_Problem_:
Among the entries that follow, find every line with the word "target" and copy it.
━━━━
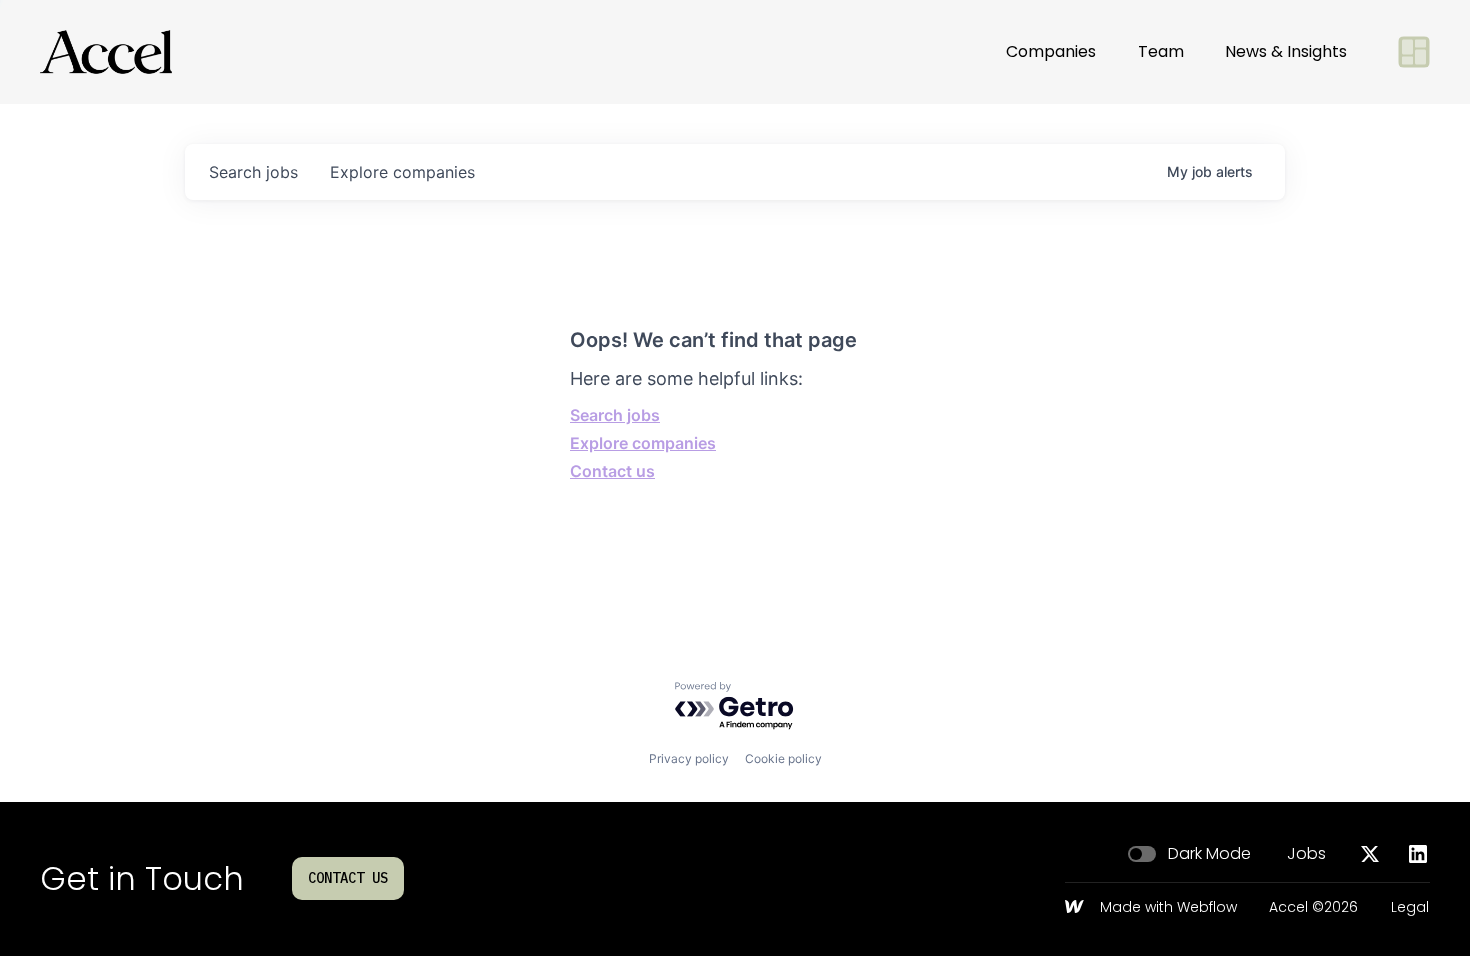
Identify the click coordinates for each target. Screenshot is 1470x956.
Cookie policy (783, 758)
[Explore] (1414, 52)
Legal (1410, 908)
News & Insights (1286, 51)
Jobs (1306, 854)
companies (402, 172)
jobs (253, 172)
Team (1161, 51)
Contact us (612, 471)
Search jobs (615, 415)
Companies (1051, 51)
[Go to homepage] (106, 52)
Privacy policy (689, 758)
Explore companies (643, 443)
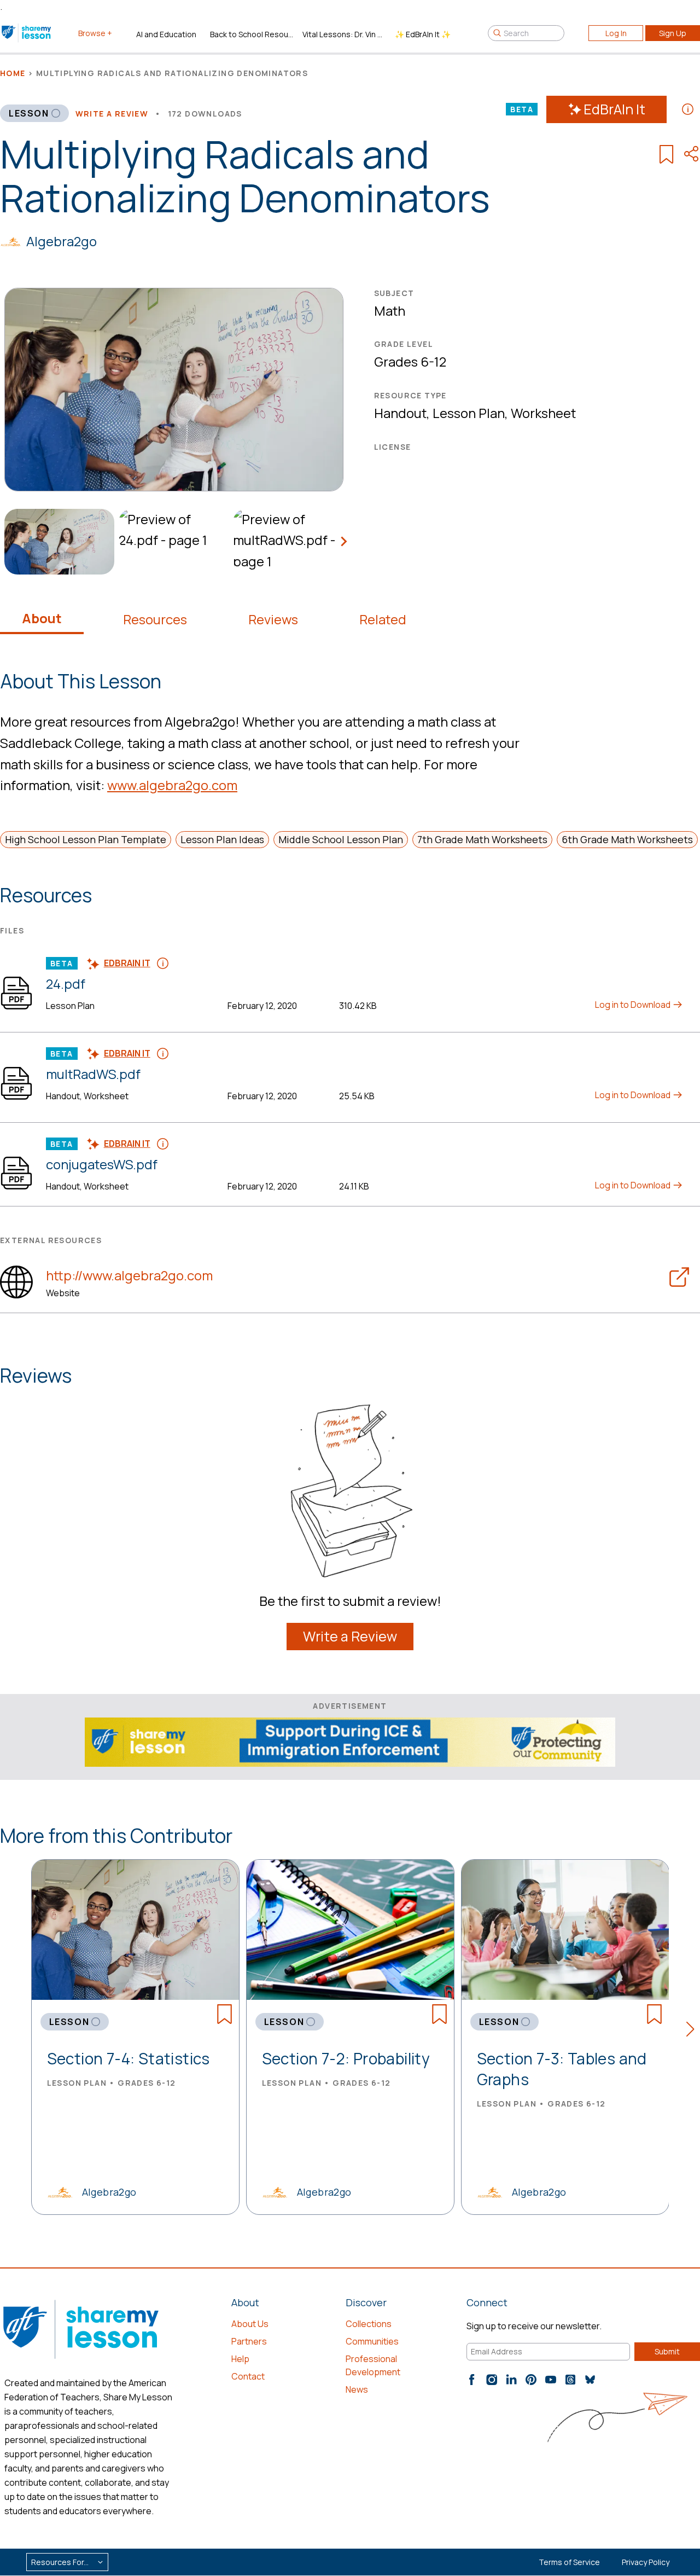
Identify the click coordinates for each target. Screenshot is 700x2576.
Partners (249, 2341)
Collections (369, 2324)
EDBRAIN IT (127, 963)
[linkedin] (511, 2379)
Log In (616, 33)
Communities (372, 2341)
━━━━
_Output below_:
Identify the click coordinates for each target. Screenshot is 1470x956.
Identify the click coordinates for each target. Screenshot is 700x2576.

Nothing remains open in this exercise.